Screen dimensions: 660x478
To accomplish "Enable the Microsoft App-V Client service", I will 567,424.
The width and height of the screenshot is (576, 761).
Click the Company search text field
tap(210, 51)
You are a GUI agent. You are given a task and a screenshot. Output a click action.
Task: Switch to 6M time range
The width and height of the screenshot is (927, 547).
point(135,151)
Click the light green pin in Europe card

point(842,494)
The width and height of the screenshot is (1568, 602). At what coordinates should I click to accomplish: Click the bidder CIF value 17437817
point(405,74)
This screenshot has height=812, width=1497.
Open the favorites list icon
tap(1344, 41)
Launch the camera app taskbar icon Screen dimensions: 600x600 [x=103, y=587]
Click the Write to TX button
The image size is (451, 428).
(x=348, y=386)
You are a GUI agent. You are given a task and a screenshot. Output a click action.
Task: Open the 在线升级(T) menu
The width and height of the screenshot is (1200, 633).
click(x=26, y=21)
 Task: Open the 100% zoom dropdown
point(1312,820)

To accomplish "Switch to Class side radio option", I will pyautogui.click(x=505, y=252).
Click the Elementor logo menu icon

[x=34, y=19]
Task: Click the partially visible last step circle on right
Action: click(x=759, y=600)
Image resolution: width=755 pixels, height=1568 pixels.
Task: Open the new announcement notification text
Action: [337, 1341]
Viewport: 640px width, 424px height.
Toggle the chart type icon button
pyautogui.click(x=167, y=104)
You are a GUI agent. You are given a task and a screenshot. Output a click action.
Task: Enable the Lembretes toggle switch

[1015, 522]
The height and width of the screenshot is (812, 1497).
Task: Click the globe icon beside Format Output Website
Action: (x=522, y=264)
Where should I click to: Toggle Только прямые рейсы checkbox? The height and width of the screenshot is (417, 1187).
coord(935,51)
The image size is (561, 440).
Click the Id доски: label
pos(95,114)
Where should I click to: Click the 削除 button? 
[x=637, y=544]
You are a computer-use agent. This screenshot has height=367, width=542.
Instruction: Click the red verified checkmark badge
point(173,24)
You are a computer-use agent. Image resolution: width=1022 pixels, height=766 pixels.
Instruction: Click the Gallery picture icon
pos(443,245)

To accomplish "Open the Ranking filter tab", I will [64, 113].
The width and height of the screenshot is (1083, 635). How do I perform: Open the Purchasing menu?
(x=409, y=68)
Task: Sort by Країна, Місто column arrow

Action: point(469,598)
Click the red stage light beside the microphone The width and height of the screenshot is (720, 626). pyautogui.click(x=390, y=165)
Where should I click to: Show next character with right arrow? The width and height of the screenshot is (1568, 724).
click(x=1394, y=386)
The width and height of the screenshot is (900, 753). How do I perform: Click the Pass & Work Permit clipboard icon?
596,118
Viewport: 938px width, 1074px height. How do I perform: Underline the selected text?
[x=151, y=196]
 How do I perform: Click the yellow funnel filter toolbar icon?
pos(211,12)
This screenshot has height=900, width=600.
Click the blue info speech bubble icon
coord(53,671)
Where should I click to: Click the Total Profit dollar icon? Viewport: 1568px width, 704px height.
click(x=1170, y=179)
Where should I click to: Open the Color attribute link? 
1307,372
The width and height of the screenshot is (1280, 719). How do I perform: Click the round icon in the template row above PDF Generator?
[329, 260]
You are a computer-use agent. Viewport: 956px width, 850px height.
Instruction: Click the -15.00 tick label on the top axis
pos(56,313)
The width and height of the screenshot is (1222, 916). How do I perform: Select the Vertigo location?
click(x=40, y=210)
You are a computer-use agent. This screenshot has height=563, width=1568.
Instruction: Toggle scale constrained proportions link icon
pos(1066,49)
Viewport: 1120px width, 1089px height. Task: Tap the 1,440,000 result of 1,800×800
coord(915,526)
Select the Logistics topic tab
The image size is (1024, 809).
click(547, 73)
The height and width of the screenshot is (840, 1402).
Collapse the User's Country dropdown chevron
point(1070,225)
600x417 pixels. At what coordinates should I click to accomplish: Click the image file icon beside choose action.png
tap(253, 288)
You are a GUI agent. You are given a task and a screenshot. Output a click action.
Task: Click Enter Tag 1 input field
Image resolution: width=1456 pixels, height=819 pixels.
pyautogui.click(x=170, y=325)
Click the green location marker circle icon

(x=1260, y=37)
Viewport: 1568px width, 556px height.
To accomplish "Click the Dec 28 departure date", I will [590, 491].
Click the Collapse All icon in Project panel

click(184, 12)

* * * * * * * * *

**EXERCISE AIM:** Return each entry above exactly, leaving none out.

**FINAL ANSWER:**
Screen dimensions: 660x478
To accomplish "Enable the Microsoft App-V Client service", I will 567,424.
The width and height of the screenshot is (576, 761).
Click the Company search text field
tap(210, 51)
You are a GUI agent. You are given a task and a screenshot. Output a click action.
Task: Switch to 6M time range
The width and height of the screenshot is (927, 547).
point(135,151)
Click the light green pin in Europe card

point(842,494)
The width and height of the screenshot is (1568, 602). At what coordinates should I click to accomplish: Click the bidder CIF value 17437817
point(405,74)
This screenshot has height=812, width=1497.
Open the favorites list icon
tap(1344, 41)
Launch the camera app taskbar icon Screen dimensions: 600x600 [x=103, y=587]
Click the Write to TX button
The image size is (451, 428).
(x=348, y=386)
You are a GUI agent. You are given a task and a screenshot. Output a click action.
Task: Open the 在线升级(T) menu
The width and height of the screenshot is (1200, 633).
click(x=26, y=21)
 Task: Open the 100% zoom dropdown
point(1312,820)

To accomplish "Switch to Class side radio option", I will pyautogui.click(x=505, y=252).
Click the Elementor logo menu icon

[x=34, y=19]
Task: Click the partially visible last step circle on right
Action: click(x=759, y=600)
Image resolution: width=755 pixels, height=1568 pixels.
Task: Open the new announcement notification text
Action: [337, 1341]
Viewport: 640px width, 424px height.
Toggle the chart type icon button
pyautogui.click(x=167, y=104)
You are a GUI agent. You are given a task and a screenshot. Output a click action.
Task: Enable the Lembretes toggle switch

[1015, 522]
The height and width of the screenshot is (812, 1497).
Task: Click the globe icon beside Format Output Website
Action: (x=522, y=264)
Where should I click to: Toggle Только прямые рейсы checkbox? The height and width of the screenshot is (417, 1187).
coord(935,51)
The image size is (561, 440).
Click the Id доски: label
pos(95,114)
Where should I click to: Click the 削除 button? 
[x=637, y=544]
You are a computer-use agent. This screenshot has height=367, width=542.
Instruction: Click the red verified checkmark badge
point(173,24)
You are a computer-use agent. Image resolution: width=1022 pixels, height=766 pixels.
Instruction: Click the Gallery picture icon
pos(443,245)

To accomplish "Open the Ranking filter tab", I will [64, 113].
The width and height of the screenshot is (1083, 635). How do I perform: Open the Purchasing menu?
(x=409, y=68)
Task: Sort by Країна, Місто column arrow

Action: point(469,598)
Click the red stage light beside the microphone The width and height of the screenshot is (720, 626). pyautogui.click(x=390, y=165)
Where should I click to: Show next character with right arrow? The width and height of the screenshot is (1568, 724).
click(x=1394, y=386)
The width and height of the screenshot is (900, 753). How do I perform: Click the Pass & Work Permit clipboard icon?
596,118
Viewport: 938px width, 1074px height. How do I perform: Underline the selected text?
[x=151, y=196]
 How do I perform: Click the yellow funnel filter toolbar icon?
pos(211,12)
This screenshot has height=900, width=600.
Click the blue info speech bubble icon
coord(53,671)
Where should I click to: Click the Total Profit dollar icon? Viewport: 1568px width, 704px height.
click(x=1170, y=179)
Where should I click to: Open the Color attribute link? 
1307,372
The width and height of the screenshot is (1280, 719). How do I perform: Click the round icon in the template row above PDF Generator?
[329, 260]
You are a computer-use agent. Viewport: 956px width, 850px height.
Instruction: Click the -15.00 tick label on the top axis
pos(56,313)
The width and height of the screenshot is (1222, 916). How do I perform: Select the Vertigo location?
click(x=40, y=210)
You are a computer-use agent. This screenshot has height=563, width=1568.
Instruction: Toggle scale constrained proportions link icon
pos(1066,49)
Viewport: 1120px width, 1089px height. Task: Tap the 1,440,000 result of 1,800×800
coord(915,526)
Select the Logistics topic tab
The image size is (1024, 809).
click(547, 73)
The height and width of the screenshot is (840, 1402).
Collapse the User's Country dropdown chevron
point(1070,225)
600x417 pixels. At what coordinates should I click to accomplish: Click the image file icon beside choose action.png
tap(253, 288)
You are a GUI agent. You are given a task and a screenshot. Output a click action.
Task: Click Enter Tag 1 input field
Image resolution: width=1456 pixels, height=819 pixels.
pyautogui.click(x=170, y=325)
Click the green location marker circle icon

(x=1260, y=37)
Viewport: 1568px width, 556px height.
To accomplish "Click the Dec 28 departure date", I will [590, 491].
Click the Collapse All icon in Project panel

click(184, 12)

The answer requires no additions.